Exploitation du bois : les malgaches ont de qui tenir 03 AVRIL2010

Décidément, de par « l’insubordination » de Madagascar vis-à-vis de la communauté internationale, la grande ile passe pour un vilain canard aux yeux du monde. En matière d’environnement, Global Witness affirme qu’il existe encore 15 000 tonnes de bois de rose abattus illégalement et restés bloqués à Madagascar en attente d’exportation. Plutôt étonnant comme assertion vu la médiocrité des structures officielles locales pouvant fournir pareille information, à moins que ce ne soit pitoyable de constater que ce sont des structures « étrangères » qui arrivent à pondre des données chiffrées sur les faits existant dans l’ile. Dans les deux cas, Global Witness s’est permis de recommander à l’administration de procéder à la saisie des stocks restants ! Encore faut-il qu’on sache ou ils sont ! A moins que …et ça commence à faire beaucoup avec les « a moins que » tant l’opacité est des plus tenaces dans cette affaire de bois précieux. Encore heureux que ces bois ne finisse en pate a papier comme cela se passe en Indonésie, un autre pays « indiscipliné » dans la coupe de bois et le respect de l’environnement, où même les bois précieux rejoignent les tout-venants pour finir dans les usines de pate a papier. Ironie du sort, les lointains « ancêtres » indonésiens aussi font le pied de nez aux gardiens de l’environnement et continuent allégrement d’exploiter a tout va les forets primaires de l’Indonésie.
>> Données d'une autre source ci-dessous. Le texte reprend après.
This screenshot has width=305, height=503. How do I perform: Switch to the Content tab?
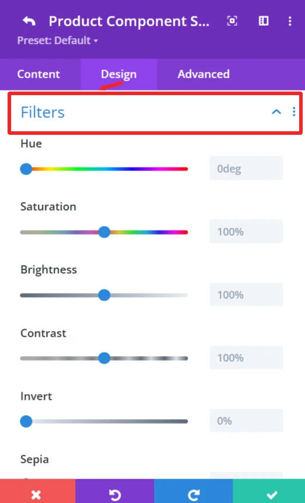(38, 74)
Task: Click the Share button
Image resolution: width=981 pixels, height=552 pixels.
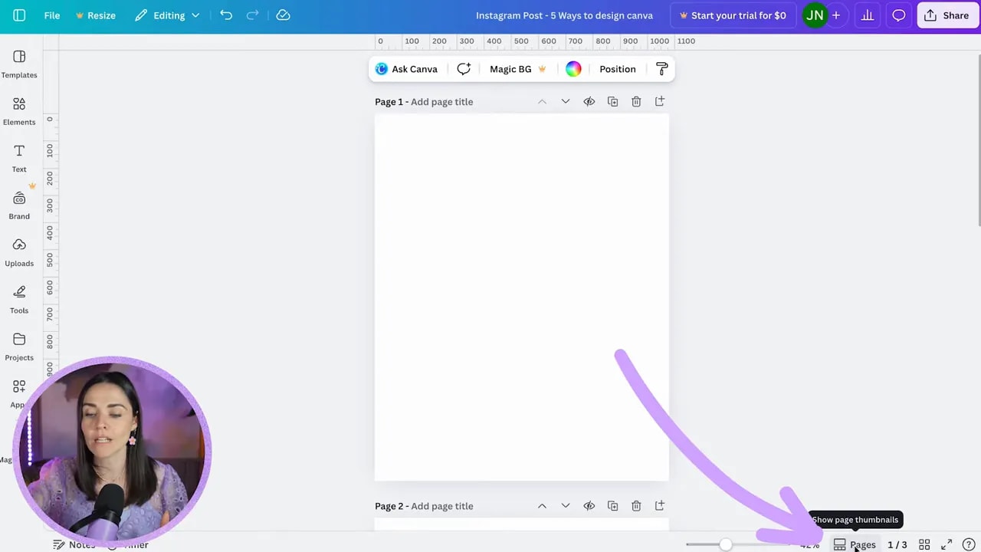Action: 947,15
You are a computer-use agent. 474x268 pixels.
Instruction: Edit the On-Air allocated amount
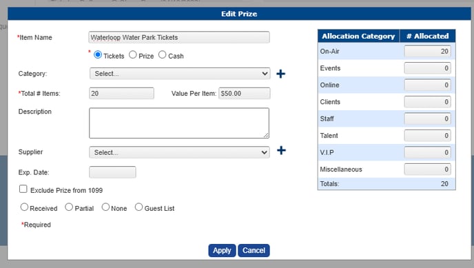click(x=427, y=52)
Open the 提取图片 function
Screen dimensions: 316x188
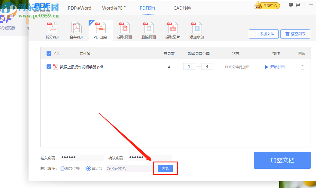point(172,30)
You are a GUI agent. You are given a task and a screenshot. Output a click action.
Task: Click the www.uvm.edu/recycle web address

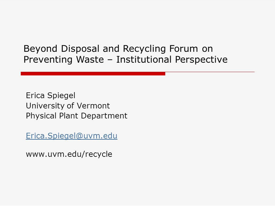coord(69,154)
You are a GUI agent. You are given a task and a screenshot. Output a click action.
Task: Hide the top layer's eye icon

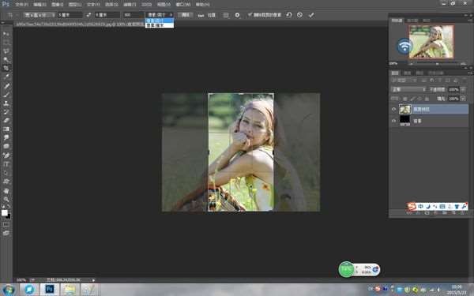pyautogui.click(x=393, y=110)
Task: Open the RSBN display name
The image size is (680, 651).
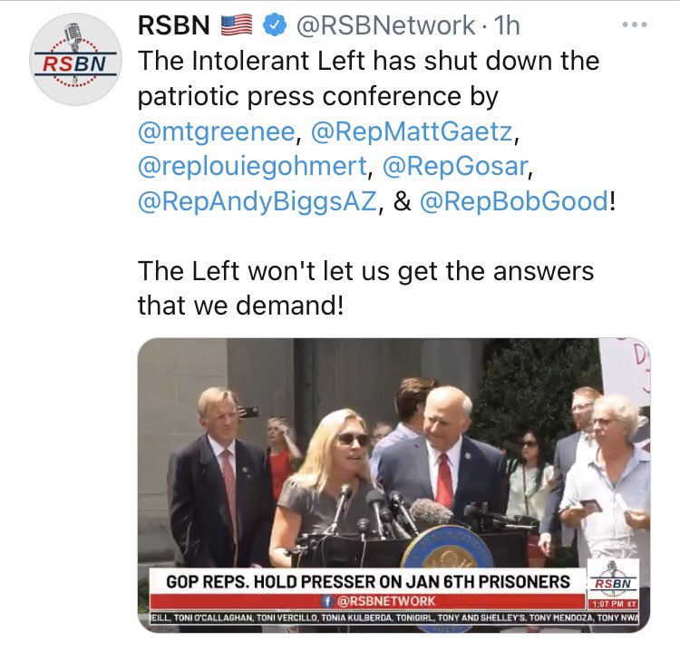Action: 174,25
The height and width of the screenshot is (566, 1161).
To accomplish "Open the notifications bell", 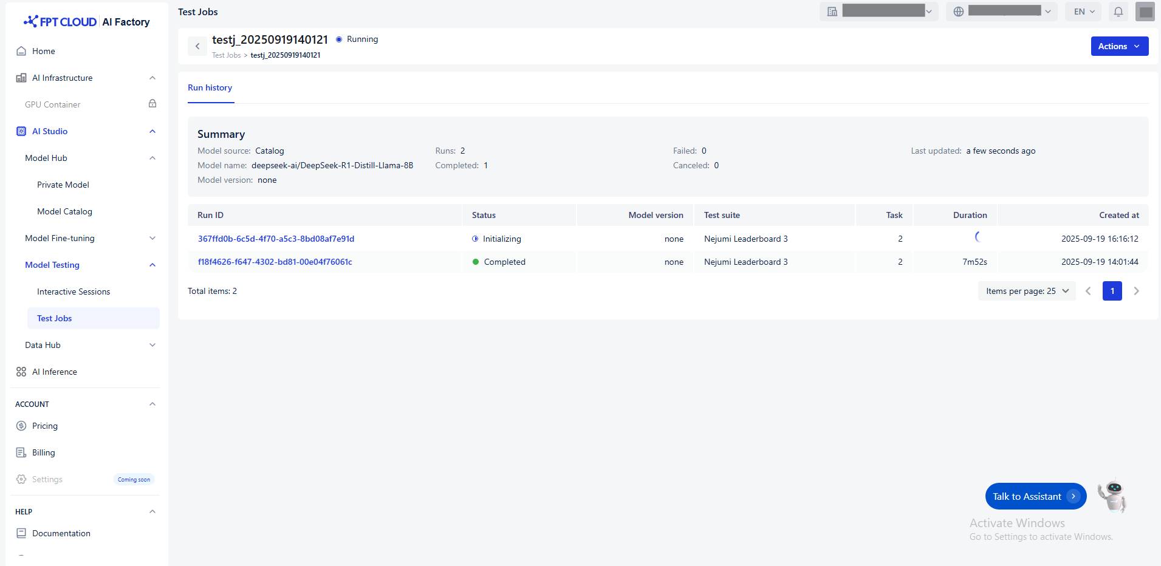I will coord(1118,12).
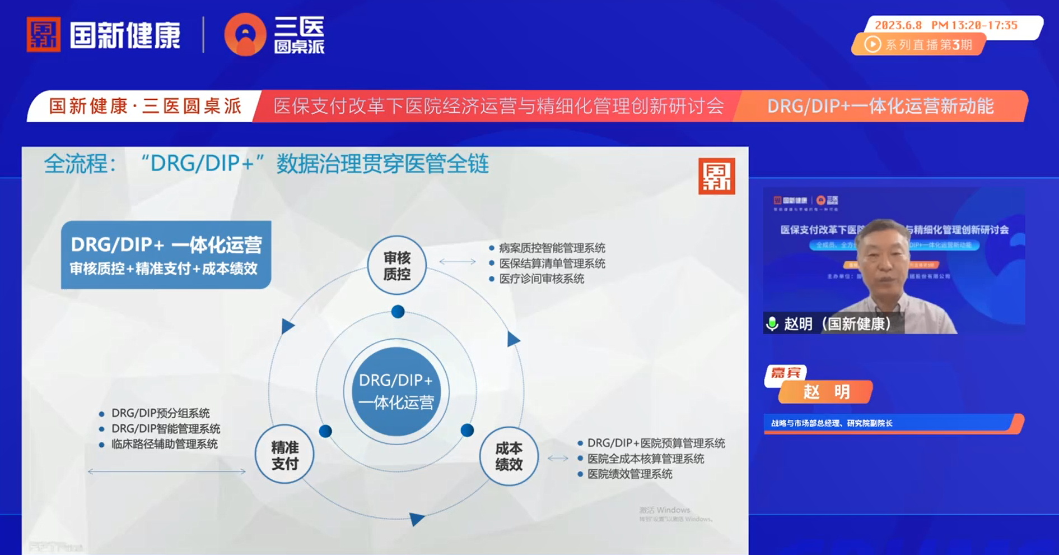This screenshot has width=1059, height=555.
Task: Click the play icon beside 系列直播第3期
Action: click(x=872, y=44)
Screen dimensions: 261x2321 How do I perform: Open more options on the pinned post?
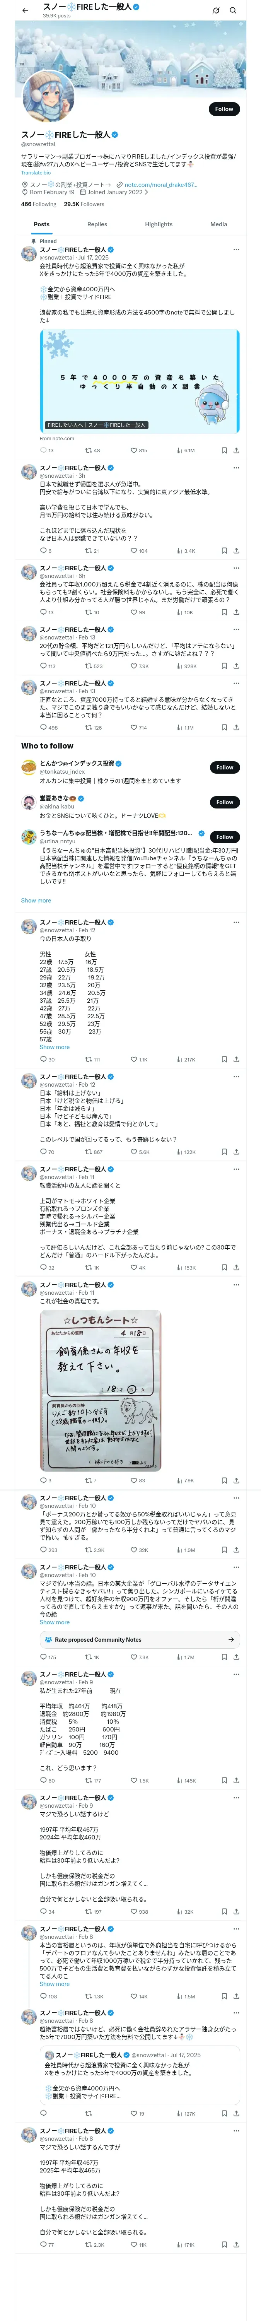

Finalement, la filiation commence à ne souffrir d’aucun doute pour les indonésiens et les malgaches, tant les similitudes deviennent de plus en plus évidentes. Reste peut être à prendre leçon de la stabilité politique de l’Indonésie où, malgré la diversité culturelle et religieux, la devise nationale du pays, Bhinneka Tunggal Ika (« Unité dans la diversité », littéralement « Plusieurs, maintenant un »), reste le ciment qui unit les populations bien que le pays soit en proie à des élans de séparatisme parfois violent qui a secouent la stabilité du pays. Le seul hic, peut-être, est que ce soit sous le régime autoritaire du général Soeharto que ce fut le remarquable développement économique de l’Indonésie mais c’est en 1998, lors de la démission du General que débuta réellement la démocratisation.